Eat, pray, eat

“With people of different cultures and ethnic backgrounds living together, our seasoned palates now demand something more exotic in terms of flavor.”

311_pasta dish (photo credit: MCT)
311_pasta dish
(photo credit: MCT)
When I was writing my pasta book, Sensational Pasta, over 20 years ago, I matched pasta with flavorings I love, including sauces from France and from India. Pasta, after all, can take subtle or robust flavors because of its neutral taste.
The same is true of pizza. When I came across naan pizza at this year’s Natural Products Expo West in Anaheim, California, I found it intriguing. The pizza, produced by Tandoor Chef, was delicious. To the Italian combination of mozzarella cheese, sliced tomatoes, basil and garlic, the chefs added a subtle Indian touch – fresh coriander and sesame seeds. The crust of naan, an oval Indian bread traditionally baked in a tandoori oven, tasted more like laffa than a typical pizza crust. For another naan pizza they turned a popular Indian vegetarian dish, spiced spinach with paneer (Indian cheese), into a topping.
Mike Ryan of Tandoor Chef explained to me that the company created this fusion pizza in order to gradually introduce Indian flavors to pizza-loving Americans and to provide Indian vegetarians with new options.

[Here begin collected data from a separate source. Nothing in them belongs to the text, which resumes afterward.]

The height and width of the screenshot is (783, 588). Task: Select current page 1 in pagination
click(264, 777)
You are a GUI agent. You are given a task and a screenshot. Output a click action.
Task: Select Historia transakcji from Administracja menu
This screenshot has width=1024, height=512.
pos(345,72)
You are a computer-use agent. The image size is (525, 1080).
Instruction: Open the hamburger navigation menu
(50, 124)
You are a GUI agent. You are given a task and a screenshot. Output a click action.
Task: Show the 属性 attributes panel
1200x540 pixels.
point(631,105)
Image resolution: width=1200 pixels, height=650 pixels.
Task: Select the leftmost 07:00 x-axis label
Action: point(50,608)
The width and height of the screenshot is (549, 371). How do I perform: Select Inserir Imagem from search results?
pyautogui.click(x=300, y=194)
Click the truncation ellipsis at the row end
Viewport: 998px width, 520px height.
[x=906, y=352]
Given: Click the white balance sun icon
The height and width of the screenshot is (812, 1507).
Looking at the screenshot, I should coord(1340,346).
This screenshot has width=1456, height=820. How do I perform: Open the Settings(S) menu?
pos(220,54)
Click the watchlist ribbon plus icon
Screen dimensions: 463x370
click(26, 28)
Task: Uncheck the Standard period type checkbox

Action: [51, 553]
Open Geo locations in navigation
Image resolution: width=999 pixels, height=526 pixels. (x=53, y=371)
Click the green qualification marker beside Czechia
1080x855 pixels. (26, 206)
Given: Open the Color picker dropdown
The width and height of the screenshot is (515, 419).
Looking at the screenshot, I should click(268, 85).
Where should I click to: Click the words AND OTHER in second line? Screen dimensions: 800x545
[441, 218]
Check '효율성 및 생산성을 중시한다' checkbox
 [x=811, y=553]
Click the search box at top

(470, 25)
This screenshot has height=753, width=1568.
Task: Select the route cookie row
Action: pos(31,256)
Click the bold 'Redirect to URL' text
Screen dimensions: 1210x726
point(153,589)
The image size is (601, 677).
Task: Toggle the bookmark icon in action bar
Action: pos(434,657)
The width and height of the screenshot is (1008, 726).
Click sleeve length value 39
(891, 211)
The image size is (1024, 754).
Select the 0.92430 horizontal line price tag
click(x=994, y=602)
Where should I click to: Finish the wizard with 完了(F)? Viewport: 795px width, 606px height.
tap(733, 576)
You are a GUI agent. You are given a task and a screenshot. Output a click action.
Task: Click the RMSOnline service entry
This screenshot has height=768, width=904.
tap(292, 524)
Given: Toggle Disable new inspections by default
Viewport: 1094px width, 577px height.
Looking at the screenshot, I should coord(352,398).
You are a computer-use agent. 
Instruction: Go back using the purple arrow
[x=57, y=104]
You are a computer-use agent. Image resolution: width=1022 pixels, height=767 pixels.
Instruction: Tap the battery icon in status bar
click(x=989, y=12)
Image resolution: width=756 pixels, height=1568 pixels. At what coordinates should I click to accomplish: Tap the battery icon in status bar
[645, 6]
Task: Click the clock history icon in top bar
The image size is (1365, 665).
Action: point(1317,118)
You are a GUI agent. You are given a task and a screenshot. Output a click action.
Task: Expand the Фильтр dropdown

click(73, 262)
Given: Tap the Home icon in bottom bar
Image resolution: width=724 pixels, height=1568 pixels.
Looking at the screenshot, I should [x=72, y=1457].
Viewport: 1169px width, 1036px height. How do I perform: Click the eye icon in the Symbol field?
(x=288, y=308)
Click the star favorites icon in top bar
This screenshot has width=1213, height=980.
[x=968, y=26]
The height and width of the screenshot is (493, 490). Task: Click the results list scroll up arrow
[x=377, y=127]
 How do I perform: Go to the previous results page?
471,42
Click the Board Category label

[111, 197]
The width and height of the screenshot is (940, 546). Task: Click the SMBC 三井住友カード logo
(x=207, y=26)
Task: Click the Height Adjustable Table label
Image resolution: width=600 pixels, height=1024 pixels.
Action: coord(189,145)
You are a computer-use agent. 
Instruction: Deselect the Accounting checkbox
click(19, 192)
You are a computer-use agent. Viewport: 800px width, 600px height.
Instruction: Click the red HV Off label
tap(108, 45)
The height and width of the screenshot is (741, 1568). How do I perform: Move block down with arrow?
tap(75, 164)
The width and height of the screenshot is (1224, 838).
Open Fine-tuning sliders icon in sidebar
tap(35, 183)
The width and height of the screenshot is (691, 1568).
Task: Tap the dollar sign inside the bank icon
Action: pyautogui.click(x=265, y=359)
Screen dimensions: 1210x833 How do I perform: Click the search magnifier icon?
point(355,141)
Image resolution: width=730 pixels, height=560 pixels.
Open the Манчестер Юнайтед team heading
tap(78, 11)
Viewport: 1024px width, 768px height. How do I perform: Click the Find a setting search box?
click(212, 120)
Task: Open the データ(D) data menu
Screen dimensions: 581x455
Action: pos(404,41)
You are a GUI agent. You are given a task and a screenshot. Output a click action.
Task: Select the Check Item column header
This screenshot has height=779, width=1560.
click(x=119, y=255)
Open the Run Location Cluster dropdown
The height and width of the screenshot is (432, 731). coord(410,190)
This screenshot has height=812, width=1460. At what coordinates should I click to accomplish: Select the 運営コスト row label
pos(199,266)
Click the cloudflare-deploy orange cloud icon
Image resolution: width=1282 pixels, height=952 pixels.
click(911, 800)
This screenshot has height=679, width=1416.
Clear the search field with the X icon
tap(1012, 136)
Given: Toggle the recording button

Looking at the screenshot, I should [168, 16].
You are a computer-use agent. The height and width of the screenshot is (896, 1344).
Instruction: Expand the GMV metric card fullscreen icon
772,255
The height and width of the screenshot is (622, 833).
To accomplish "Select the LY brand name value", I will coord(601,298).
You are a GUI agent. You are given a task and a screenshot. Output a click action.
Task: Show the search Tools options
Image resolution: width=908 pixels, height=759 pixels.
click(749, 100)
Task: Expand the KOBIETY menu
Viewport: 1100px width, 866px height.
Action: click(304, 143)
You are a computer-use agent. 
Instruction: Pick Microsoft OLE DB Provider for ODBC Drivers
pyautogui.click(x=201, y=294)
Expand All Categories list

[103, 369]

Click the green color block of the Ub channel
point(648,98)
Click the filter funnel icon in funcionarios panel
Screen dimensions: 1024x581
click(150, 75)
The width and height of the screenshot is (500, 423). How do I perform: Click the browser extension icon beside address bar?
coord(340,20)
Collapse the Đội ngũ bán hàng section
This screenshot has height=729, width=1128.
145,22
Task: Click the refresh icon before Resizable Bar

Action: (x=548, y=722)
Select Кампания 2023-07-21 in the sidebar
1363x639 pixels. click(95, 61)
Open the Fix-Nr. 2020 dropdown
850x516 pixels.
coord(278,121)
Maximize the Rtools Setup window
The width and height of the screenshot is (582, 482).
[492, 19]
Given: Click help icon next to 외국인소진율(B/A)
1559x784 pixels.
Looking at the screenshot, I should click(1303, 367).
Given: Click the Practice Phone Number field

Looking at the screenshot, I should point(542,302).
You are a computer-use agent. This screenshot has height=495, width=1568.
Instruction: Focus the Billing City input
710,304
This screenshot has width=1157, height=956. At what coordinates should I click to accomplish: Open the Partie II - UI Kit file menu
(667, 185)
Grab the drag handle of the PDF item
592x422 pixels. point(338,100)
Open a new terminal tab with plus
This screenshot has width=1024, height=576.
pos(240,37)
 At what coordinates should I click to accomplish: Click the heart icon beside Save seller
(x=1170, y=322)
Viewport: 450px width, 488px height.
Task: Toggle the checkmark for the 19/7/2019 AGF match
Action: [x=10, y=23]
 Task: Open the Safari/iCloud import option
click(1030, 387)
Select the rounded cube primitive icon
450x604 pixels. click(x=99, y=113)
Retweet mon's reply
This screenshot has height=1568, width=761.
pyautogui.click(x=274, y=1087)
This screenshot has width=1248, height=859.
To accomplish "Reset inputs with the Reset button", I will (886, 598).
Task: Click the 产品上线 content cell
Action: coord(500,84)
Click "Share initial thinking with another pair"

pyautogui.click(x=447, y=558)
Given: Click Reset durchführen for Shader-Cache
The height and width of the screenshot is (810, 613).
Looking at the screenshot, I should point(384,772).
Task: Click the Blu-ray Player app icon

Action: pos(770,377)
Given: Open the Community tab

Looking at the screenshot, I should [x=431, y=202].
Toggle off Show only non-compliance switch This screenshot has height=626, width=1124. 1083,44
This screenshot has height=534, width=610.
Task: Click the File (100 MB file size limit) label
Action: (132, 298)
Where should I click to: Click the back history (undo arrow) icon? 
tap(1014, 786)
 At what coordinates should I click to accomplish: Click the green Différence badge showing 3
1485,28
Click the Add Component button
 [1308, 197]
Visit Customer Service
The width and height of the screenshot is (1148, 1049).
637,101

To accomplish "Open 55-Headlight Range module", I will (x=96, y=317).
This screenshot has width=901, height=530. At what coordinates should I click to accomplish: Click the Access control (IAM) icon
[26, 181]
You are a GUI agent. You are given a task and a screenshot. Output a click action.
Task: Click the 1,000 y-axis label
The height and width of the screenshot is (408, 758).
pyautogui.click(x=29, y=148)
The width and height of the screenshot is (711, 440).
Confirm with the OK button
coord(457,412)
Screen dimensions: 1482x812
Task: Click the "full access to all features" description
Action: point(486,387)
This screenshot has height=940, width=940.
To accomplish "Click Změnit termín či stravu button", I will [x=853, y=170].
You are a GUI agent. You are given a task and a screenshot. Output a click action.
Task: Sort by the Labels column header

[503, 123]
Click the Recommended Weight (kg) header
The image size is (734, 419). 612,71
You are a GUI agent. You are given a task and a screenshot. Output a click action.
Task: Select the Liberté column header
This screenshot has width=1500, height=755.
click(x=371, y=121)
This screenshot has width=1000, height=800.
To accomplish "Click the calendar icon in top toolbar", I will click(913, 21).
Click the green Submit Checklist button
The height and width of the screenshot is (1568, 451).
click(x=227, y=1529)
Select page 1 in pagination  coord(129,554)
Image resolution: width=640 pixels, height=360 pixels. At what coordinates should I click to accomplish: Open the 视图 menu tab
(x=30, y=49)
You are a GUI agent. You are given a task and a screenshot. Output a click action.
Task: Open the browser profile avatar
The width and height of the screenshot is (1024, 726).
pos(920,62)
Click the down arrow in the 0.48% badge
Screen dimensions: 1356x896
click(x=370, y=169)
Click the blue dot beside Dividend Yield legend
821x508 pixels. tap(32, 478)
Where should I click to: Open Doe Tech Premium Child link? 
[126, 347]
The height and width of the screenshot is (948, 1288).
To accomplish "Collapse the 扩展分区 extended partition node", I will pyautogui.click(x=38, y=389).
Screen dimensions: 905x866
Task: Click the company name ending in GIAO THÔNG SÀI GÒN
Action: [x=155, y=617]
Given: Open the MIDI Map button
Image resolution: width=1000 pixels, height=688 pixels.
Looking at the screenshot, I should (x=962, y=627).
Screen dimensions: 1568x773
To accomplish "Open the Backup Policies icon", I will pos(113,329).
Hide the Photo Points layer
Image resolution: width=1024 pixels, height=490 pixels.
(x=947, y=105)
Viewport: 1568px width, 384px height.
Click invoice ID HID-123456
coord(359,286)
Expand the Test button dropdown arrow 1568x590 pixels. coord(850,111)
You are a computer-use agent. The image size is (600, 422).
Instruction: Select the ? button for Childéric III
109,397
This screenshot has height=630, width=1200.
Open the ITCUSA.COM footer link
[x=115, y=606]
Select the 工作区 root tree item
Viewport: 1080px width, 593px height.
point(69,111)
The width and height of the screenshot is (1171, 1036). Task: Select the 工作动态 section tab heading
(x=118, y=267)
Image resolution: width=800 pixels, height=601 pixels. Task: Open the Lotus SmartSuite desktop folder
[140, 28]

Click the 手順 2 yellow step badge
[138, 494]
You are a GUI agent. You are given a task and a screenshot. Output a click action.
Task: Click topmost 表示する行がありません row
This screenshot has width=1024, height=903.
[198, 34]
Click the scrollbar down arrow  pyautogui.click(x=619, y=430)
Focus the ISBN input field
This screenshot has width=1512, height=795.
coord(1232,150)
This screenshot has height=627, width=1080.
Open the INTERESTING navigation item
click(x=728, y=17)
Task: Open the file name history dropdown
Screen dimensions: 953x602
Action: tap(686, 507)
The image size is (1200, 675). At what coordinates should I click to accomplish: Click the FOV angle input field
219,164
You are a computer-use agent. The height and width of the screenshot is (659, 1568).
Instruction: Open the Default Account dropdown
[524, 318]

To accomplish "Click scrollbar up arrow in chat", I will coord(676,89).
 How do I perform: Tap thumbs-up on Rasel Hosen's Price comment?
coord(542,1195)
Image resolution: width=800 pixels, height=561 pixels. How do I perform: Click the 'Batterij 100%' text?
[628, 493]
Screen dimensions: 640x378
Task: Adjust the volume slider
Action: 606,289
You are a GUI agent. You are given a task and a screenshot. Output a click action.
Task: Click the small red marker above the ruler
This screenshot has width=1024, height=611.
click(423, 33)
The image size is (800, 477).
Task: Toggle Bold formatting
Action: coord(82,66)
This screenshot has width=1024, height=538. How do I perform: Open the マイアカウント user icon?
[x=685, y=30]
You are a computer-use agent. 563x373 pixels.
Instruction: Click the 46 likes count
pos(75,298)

Chef Sanjay Jaitley of Haldi Root (haldi means turmeric in Hindi), an Indian-Italian restaurant that just opened in Woodland Hills, California, vigorously opposes the idea of combining cuisines. A purist, he keeps his Italian and Indian menus completely separate. When I asked him if he might consider introducing Indian flavors to an Italian entree, his unequivocal answer was “fusion is confusion.” For example, an Indian sauce would be much too heavy for the delicate taste of veal scaloppini, he said.
The late chef Raji Jallepalli, author of Raji Cuisine: Indian Flavors, French Passion, felt that European cuisines could be beautifully married with the flavors of India. Although she loved classic French food, she began thinking, “This food could use some of the assertive flavors of my homeland.”
“Using very simple ingredients, such as potatoes or tomatoes, prepared in the style of each cuisine, you would find that the French dish would result in a sublime expression of the precise flavor of the main ingredient, while the Indian one would give you an intense explosion of a combination of heat and spice that would almost overpower the main ingredient. In my kitchen... I retain the basic principles and balance of French cuisine while introducing the profound bouquets of Indian cooking.”
AT HER POPULAR restaurant in Memphis, Tennessee, she added Indian spices like black mustard and cumin seeds to enhance such French dishes as ratatouille, the stew of Mediterranean vegetables, and finished it with fresh cilantro. She didn’t shy away from veal, combining it with lentils and flavoring the entree with French herbes de Provence, and olive oil, as well as Indian toasted mustard seeds and a curry blend that she made from roasted Indian spices. Even her foie gras gained an Indian touch, with fennel seeds and a crust of sauteed chickpea flour and ginger. She also recommended wines to accompany her dishes.
While Jallepalli added Indian tastes to French dishes, my friend, cooking teacher Neelam Batra, takes fusion in both directions. Her reason: “With people of different cultures and ethnic backgrounds living together, our seasoned palates now demand something more exotic in terms of flavor.”
“I make pasta sauce with garden fresh tomatoes, ginger and mint, pizza with green cilantro chutney, hamburgers with scallions and garam masala,” she wrote in Chilis to Chutneys. “This innovative swapping of flavors carries into my traditional Indian dishes as well, when I borrow aromatic herbs, spices and foods (like tortillas... premade pizza crusts and stuffed pastas) from other cuisines to make some of my favorite Indian recipes.”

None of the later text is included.